Update test cases to reflect desired behaviour instead of existing behaviour.
Update behaviour so that double-escaping is not applied.
Update behaviour so that / is treated as a safe character in the query portion of the URL.

tomchristie · 2023-12-07T18:13:02Z

At this point I've change the expectation in "test 3" to reflect the desired behaviour, not the existing behaviour.

tomchristie · 2023-12-07T18:17:57Z

This is once I've fixed the double escaping.

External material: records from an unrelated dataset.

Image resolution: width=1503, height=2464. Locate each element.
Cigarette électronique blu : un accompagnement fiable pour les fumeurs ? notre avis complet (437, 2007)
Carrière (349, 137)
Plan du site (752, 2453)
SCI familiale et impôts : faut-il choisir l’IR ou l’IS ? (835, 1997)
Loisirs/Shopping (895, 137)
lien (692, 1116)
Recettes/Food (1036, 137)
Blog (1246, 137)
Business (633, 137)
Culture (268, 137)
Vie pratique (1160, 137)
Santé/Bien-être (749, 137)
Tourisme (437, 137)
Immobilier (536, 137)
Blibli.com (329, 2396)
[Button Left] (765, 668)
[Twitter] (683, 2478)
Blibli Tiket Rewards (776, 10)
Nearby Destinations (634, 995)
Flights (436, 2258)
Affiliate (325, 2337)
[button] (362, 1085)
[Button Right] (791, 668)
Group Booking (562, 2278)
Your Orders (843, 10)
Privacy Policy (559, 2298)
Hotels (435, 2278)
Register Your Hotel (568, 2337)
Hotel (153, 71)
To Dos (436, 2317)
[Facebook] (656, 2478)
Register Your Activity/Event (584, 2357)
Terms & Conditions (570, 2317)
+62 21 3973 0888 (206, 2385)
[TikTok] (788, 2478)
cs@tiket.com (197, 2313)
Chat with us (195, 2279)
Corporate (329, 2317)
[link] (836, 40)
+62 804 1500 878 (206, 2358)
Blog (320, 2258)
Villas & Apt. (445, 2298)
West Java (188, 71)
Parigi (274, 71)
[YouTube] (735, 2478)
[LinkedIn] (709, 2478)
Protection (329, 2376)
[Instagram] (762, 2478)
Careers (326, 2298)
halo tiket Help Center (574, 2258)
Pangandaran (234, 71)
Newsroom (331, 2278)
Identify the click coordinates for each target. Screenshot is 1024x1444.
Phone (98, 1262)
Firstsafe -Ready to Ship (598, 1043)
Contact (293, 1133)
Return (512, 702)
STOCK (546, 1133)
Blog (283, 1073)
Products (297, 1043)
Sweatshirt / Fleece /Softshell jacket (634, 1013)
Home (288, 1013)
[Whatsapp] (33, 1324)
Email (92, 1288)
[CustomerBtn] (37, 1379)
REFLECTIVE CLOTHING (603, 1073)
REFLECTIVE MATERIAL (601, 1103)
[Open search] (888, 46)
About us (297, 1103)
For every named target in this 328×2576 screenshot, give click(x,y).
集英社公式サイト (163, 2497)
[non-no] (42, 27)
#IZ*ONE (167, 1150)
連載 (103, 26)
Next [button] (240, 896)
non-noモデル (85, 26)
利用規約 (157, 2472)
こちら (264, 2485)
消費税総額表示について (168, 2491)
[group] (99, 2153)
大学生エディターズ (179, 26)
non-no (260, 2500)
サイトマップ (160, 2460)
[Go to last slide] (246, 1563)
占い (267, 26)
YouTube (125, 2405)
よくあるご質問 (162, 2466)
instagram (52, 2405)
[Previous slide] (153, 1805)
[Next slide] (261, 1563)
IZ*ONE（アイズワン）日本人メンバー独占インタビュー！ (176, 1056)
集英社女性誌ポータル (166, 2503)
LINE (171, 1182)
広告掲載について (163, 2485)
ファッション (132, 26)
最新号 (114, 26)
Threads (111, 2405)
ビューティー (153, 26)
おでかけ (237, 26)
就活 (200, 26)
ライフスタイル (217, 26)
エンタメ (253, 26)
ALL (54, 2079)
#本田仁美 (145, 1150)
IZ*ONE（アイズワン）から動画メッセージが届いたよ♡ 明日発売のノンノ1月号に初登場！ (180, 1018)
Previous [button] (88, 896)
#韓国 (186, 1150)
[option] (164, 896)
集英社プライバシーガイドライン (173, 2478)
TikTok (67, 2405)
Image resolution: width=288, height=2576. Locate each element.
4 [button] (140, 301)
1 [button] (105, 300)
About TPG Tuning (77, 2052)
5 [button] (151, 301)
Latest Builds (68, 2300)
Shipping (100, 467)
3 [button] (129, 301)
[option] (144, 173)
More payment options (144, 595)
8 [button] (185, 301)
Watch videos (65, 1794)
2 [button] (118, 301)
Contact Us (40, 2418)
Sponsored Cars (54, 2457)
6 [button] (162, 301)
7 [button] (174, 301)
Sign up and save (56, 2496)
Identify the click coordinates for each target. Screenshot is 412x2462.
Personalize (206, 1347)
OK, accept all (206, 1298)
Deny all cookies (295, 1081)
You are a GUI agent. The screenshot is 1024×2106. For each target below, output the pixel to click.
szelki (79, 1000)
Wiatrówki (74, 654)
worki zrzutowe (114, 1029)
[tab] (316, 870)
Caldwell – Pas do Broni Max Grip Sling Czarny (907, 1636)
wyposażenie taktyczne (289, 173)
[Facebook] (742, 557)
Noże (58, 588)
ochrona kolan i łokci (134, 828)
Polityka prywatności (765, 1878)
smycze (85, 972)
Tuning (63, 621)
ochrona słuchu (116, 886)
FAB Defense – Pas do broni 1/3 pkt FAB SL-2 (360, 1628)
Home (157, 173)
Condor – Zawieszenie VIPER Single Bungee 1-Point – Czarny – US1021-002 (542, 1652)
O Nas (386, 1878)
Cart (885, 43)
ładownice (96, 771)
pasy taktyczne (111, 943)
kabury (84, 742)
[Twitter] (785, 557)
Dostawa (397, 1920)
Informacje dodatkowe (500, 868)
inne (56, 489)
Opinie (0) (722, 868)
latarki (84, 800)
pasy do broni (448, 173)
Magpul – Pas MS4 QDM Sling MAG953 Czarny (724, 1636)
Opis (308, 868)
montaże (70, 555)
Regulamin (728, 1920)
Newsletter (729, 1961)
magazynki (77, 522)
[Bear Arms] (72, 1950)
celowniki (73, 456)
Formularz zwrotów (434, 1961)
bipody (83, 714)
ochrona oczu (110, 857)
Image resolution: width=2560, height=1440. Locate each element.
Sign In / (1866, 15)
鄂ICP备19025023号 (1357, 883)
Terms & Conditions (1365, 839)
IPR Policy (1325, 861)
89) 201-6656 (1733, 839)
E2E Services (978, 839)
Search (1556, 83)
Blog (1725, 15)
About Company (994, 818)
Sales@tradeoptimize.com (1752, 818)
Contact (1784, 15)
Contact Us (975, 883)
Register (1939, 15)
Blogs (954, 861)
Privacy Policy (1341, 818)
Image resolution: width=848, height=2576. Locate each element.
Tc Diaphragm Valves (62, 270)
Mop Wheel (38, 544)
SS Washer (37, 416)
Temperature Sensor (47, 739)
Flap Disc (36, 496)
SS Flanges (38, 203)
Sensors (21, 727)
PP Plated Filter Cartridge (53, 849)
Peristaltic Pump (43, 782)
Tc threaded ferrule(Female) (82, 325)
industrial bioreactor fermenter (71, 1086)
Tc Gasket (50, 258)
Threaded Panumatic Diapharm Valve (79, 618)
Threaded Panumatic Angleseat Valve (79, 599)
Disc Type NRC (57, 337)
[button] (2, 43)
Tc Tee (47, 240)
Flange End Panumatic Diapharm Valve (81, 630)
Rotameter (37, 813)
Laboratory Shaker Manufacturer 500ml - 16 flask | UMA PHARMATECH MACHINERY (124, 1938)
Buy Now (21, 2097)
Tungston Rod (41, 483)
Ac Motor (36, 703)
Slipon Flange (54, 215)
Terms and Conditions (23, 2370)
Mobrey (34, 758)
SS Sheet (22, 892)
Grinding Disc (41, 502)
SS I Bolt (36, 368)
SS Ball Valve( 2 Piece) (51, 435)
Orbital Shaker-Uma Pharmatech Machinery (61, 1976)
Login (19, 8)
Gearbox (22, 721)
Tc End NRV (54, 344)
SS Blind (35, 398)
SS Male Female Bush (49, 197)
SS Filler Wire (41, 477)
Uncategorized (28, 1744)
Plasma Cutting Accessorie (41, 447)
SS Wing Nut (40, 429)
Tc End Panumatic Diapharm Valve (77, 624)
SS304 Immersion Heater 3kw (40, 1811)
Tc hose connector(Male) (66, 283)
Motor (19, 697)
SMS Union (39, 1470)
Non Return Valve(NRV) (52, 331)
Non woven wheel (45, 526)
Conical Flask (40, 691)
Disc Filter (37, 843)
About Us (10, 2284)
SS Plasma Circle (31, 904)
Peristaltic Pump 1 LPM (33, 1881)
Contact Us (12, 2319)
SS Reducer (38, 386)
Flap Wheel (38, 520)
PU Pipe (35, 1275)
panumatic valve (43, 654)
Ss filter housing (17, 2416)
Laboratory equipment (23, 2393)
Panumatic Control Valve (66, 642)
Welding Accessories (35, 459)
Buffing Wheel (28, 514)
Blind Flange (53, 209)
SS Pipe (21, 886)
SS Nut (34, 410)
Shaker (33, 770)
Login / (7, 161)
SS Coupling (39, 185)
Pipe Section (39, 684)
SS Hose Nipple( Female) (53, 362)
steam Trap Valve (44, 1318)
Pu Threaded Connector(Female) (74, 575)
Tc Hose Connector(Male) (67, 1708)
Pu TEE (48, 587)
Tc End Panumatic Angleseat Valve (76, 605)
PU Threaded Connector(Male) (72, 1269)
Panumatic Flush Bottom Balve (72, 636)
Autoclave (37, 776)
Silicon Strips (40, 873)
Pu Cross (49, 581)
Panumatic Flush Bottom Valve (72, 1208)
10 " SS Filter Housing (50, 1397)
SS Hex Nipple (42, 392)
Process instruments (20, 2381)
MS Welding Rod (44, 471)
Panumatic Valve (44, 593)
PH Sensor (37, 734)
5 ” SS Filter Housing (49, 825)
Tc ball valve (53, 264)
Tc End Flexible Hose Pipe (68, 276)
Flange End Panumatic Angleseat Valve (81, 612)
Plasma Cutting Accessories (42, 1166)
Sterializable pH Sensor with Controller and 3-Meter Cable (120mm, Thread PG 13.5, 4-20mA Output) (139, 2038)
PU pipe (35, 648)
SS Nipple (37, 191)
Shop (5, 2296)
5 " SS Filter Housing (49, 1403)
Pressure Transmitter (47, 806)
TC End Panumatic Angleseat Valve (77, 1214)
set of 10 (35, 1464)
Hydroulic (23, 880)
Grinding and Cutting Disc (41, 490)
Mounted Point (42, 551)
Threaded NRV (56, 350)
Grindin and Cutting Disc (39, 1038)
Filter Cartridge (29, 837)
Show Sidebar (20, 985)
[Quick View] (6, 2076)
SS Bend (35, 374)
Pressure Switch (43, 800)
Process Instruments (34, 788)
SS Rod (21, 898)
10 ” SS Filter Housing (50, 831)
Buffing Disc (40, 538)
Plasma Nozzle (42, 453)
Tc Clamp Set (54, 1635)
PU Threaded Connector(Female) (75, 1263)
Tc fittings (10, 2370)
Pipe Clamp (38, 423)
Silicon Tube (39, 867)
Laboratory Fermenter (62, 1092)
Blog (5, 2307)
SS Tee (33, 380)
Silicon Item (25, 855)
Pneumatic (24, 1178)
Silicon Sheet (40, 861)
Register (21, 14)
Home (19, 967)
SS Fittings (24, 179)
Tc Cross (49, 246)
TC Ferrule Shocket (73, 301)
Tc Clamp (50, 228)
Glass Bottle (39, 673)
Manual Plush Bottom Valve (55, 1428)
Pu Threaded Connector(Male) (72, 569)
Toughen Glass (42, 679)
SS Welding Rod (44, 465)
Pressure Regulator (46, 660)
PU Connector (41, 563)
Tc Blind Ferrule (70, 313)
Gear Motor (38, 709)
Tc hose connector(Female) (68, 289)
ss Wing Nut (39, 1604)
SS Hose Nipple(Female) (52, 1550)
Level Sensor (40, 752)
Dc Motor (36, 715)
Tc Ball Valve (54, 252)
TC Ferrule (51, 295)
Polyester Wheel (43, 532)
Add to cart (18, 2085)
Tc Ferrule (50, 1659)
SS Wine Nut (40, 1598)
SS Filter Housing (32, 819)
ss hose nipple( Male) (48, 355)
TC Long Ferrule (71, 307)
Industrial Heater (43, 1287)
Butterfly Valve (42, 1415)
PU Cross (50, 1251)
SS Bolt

tomchristie · 2023-12-07T18:28:29Z

And now updated to also fix test 4.

(Well, almost except we're not encoding ' to %27 - spec seems to imply we're getting this correct here vs. chrome)

httpx/_urlparse.py

Kludex · 2023-12-08T11:54:13Z

Fixes httpx 0.25.0 changes decoding behaviour of .query_params when using TestClient starlette#2282

T-256

I think we need minor version release for this merge, because it is behavior change.

httpx/_urlparse.py

elupus · 2023-12-10T15:00:27Z

This unnecessarily encode slashes if you pass them as query params. Which will not solve cases with servers needing stuff like: https://host?mimetype=application/data.

The library will not mutate and break an existing string like that, which is good. But you can not construct it using params={"mimetime": "application/data"}

These server are in theory broken since they should expect possible encoding inside the arguments, but feels like we should avoid overly encoding that. There is quite a lot that in theory is safe here: https://github.com/encode/httpx/pull/2980/files#diff-78d8d93b5dd4c77d99c3e2b46b7286ba71a8fd60e92d8bd4eee5fb200b4f87bfR51

elupus · 2023-12-10T15:07:15Z

Ps. Since it does solve most cases where the URL is in a pre-encoded form, its absolutely a good change. So i think something like this could go in to start with.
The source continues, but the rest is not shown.